**Text passage:**
*** Begin section ***
Ferns are primitive, spore-producing vascular plants with true roots, stems, and complex leaves. Though they were the dominant type of vegetation found on Earth during the Carboniferous period, ferns are somewhat decreased in distribution in modern times, but are still found around the world.

The reproduction of most ferns involves an alternation of sexual and asexual generations. Few people can recognize the fern, however, in its sexual form, which appears as a tiny kidney-shaped plant referred to as the gametophyte or prothallium. The asexual form, known as a sporophyte, is representative of the fern as it is most commonly known. Sporophyte ferns are capable of reproducing both by vegetative cloning and by the production and dispersion of spores, which usually form on the underside of the leaves in clusters of spore cases called sporangia or sori. Depending on species, sori may appear on all or only a fraction of the plant’s leaves. When these structures dry out, they rupture, releasing the numerous spores they contain into the air where they may be carried by the wind to new locales for germination.

Fern spores are typically covered in a thick cell wall, but may exhibit a wide variety of characteristics, many of which play a critical role in determining the taxonomic classification of species. The basic shape of these reproductive cells may, for instance, be either tetrahedral or bilateral, while their walls may be either smooth or variously patterned. The reason for the diversity of spores in such regards is not fully understood by modern scientists, many of the differences that occur among the cells seeming to have no functional purpose.
*** End section ***
**Source data:**
*** Begin section ***
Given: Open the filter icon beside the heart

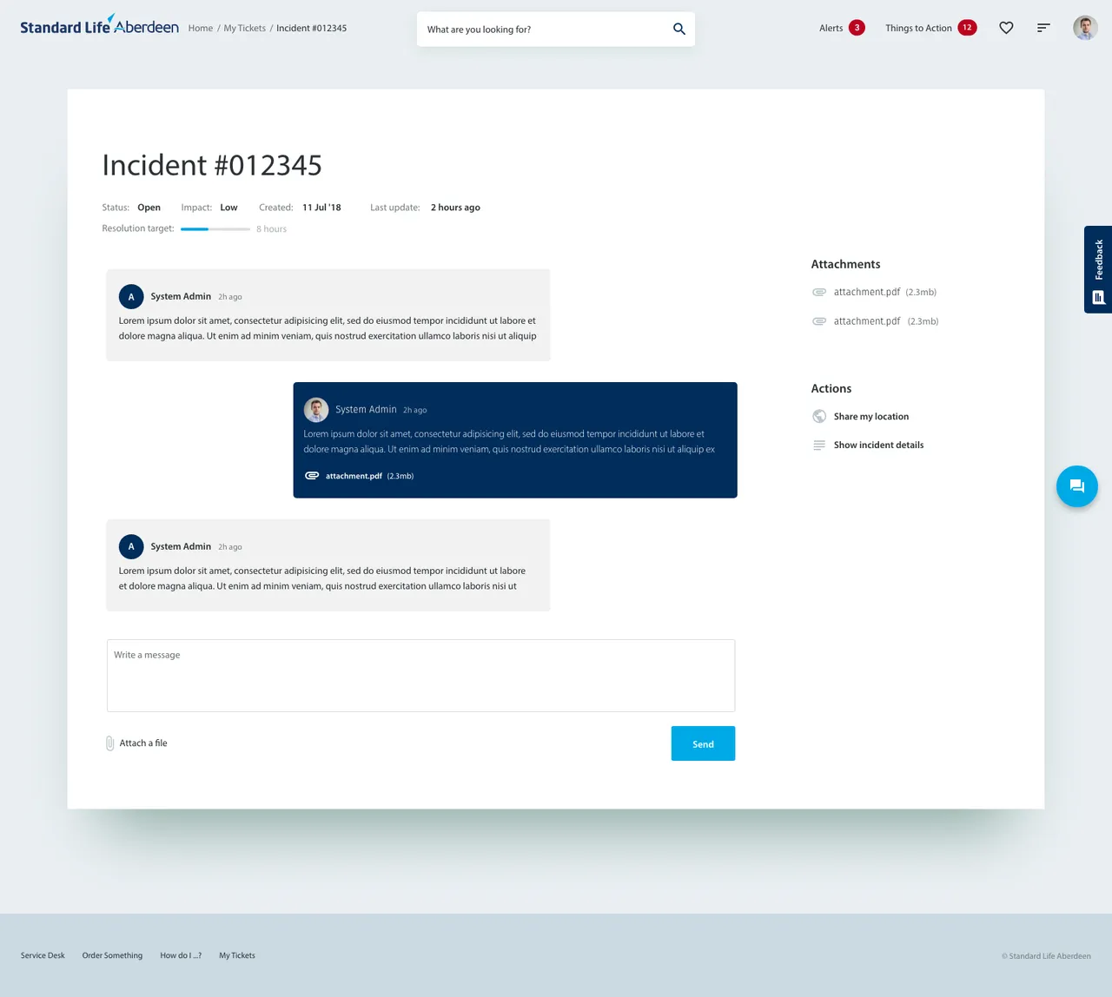Looking at the screenshot, I should [1043, 28].
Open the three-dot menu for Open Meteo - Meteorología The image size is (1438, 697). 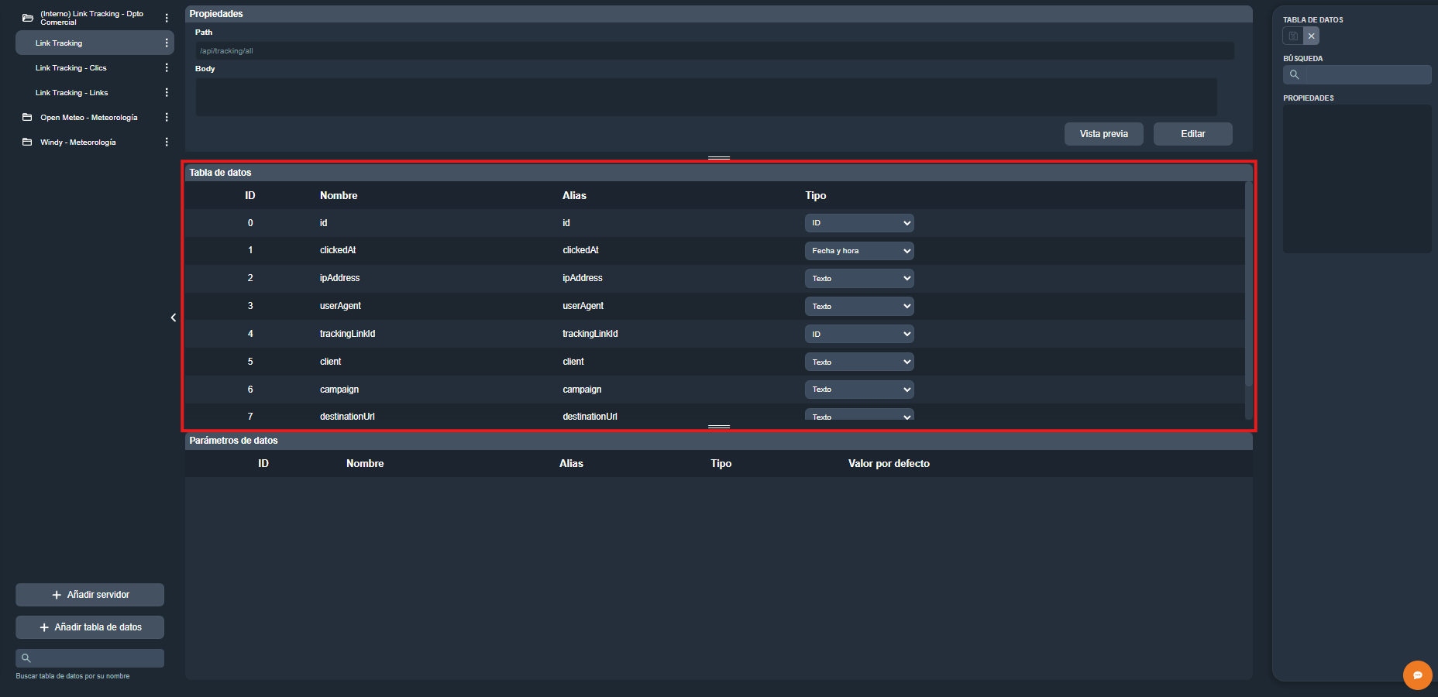tap(167, 118)
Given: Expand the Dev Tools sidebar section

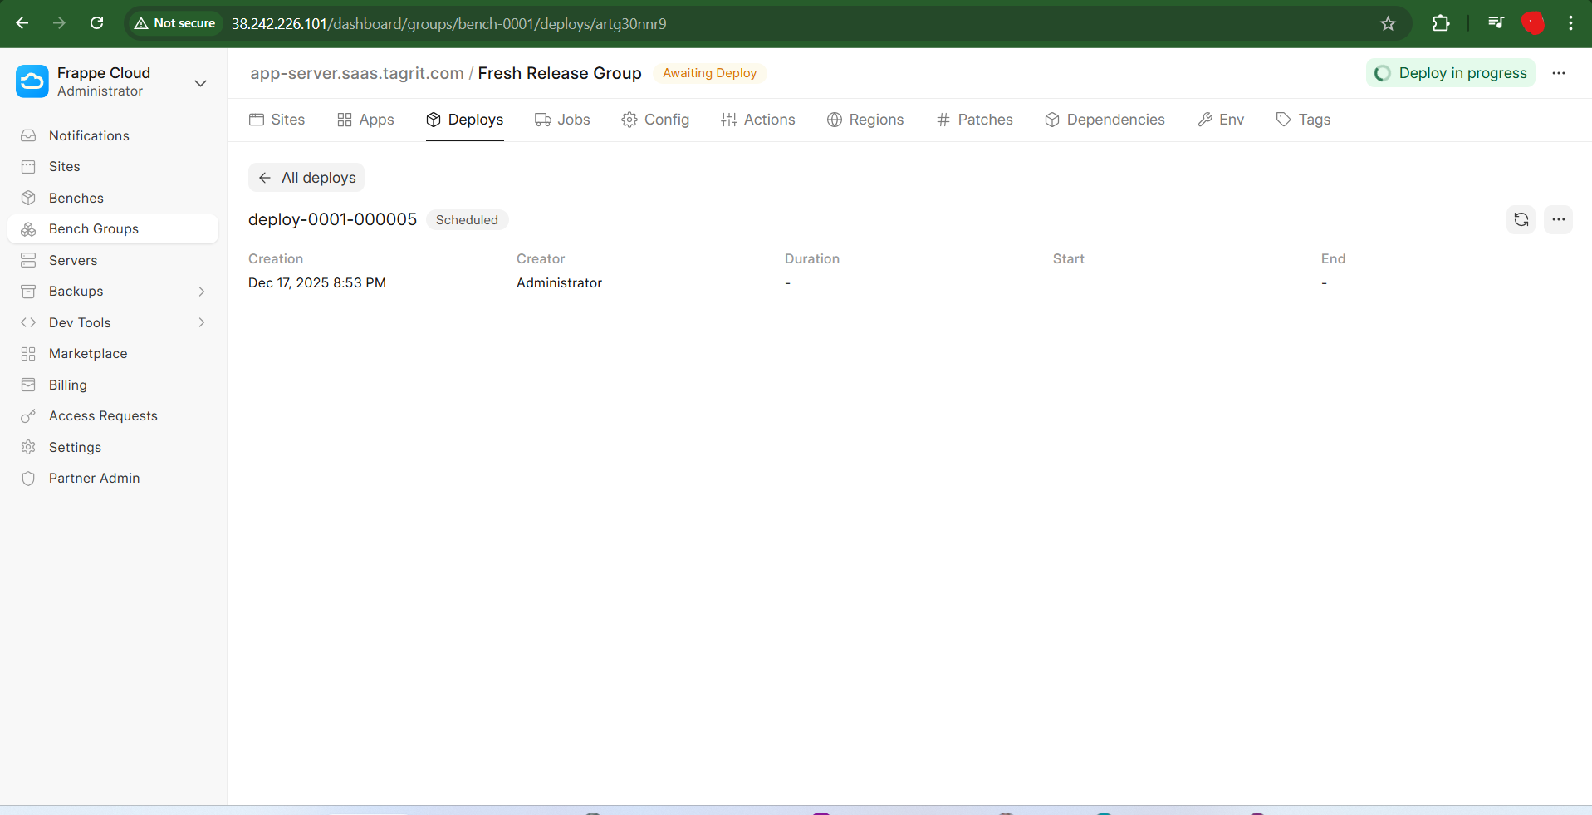Looking at the screenshot, I should (x=201, y=322).
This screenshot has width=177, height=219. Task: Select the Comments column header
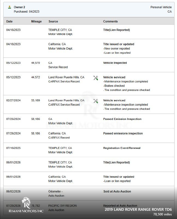click(x=110, y=21)
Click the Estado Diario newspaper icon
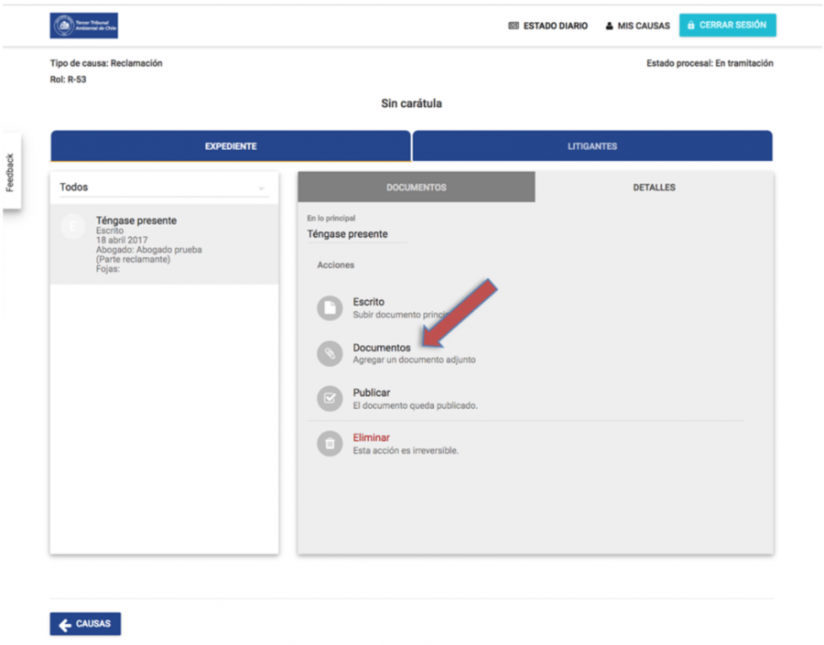The width and height of the screenshot is (824, 645). click(x=514, y=27)
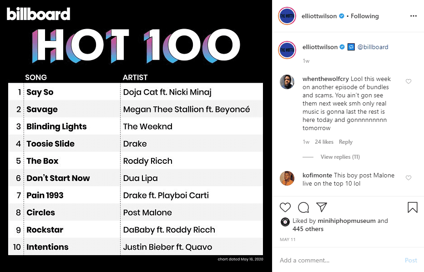Like whenthewolfcry's comment with the heart
Image resolution: width=424 pixels, height=272 pixels.
[x=409, y=81]
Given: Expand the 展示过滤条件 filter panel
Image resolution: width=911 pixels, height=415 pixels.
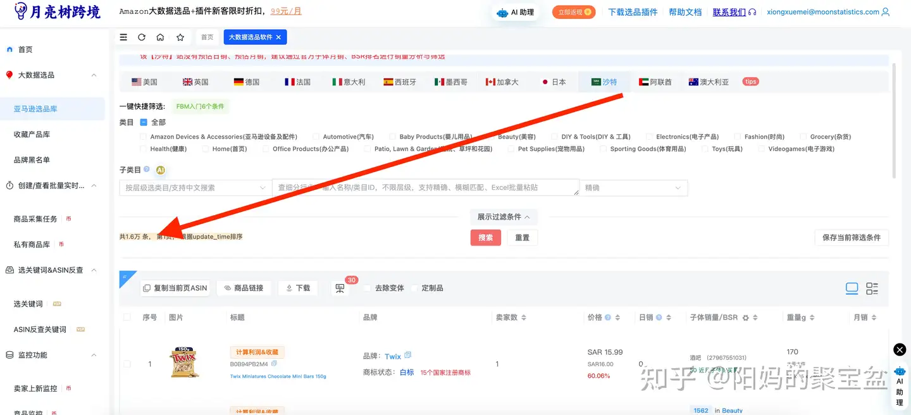Looking at the screenshot, I should click(504, 217).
*** End section ***
**Task instructions:**
In the text on ferns, what two names are given for the tiny kidney-shaped sexual form of the fern? Please answer in a few words.

**Final answer:**
The gametophyte or prothallium.